■ **Stored entries**
#####

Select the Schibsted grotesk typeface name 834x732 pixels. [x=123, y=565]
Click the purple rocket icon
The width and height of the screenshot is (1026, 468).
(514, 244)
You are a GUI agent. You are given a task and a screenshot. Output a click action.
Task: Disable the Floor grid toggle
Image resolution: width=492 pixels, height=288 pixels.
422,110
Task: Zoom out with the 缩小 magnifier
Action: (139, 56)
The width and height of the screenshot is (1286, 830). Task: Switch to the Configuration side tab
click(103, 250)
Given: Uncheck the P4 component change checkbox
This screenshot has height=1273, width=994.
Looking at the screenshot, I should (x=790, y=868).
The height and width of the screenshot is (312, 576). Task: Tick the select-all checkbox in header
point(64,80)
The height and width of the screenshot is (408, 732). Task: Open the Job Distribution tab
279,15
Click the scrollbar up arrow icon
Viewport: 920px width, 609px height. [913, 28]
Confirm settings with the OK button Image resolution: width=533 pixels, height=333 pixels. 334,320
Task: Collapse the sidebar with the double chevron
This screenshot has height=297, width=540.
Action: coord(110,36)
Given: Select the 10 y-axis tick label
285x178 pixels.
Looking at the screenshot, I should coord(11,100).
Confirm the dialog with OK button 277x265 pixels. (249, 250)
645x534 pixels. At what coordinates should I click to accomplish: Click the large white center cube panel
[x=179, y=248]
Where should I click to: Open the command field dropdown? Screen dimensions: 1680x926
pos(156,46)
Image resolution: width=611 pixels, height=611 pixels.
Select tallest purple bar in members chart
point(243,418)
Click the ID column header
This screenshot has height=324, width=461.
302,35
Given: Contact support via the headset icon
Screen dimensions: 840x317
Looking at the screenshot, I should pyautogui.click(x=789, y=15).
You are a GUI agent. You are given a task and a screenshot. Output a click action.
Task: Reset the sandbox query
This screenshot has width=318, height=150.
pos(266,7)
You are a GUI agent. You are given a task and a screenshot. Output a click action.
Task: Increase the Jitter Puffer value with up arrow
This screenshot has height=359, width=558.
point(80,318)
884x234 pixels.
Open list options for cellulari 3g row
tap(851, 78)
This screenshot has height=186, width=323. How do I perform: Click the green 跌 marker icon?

#####

■ **EXERCISE INSTRUCTIONS**
After finding the line that contains "Given: Uncheck the" in the records above, copy that line and each one after it exactly, through the final line.

■ **OUTPUT FOR THIS EXERCISE**
Given: Uncheck the P4 component change checkbox
This screenshot has height=1273, width=994.
Looking at the screenshot, I should (x=790, y=868).
The height and width of the screenshot is (312, 576). Task: Tick the select-all checkbox in header
point(64,80)
The height and width of the screenshot is (408, 732). Task: Open the Job Distribution tab
279,15
Click the scrollbar up arrow icon
Viewport: 920px width, 609px height. [913, 28]
Confirm settings with the OK button Image resolution: width=533 pixels, height=333 pixels. 334,320
Task: Collapse the sidebar with the double chevron
This screenshot has height=297, width=540.
Action: coord(110,36)
Given: Select the 10 y-axis tick label
285x178 pixels.
Looking at the screenshot, I should coord(11,100).
Confirm the dialog with OK button 277x265 pixels. (249, 250)
645x534 pixels. At what coordinates should I click to accomplish: Click the large white center cube panel
[x=179, y=248]
Where should I click to: Open the command field dropdown? Screen dimensions: 1680x926
pos(156,46)
Image resolution: width=611 pixels, height=611 pixels.
Select tallest purple bar in members chart
point(243,418)
Click the ID column header
This screenshot has height=324, width=461.
302,35
Given: Contact support via the headset icon
Screen dimensions: 840x317
Looking at the screenshot, I should pyautogui.click(x=789, y=15).
You are a GUI agent. You are given a task and a screenshot. Output a click action.
Task: Reset the sandbox query
This screenshot has width=318, height=150.
pos(266,7)
You are a GUI agent. You are given a task and a screenshot. Output a click action.
Task: Increase the Jitter Puffer value with up arrow
This screenshot has height=359, width=558.
point(80,318)
884x234 pixels.
Open list options for cellulari 3g row
tap(851, 78)
This screenshot has height=186, width=323. How do I perform: Click the green 跌 marker icon?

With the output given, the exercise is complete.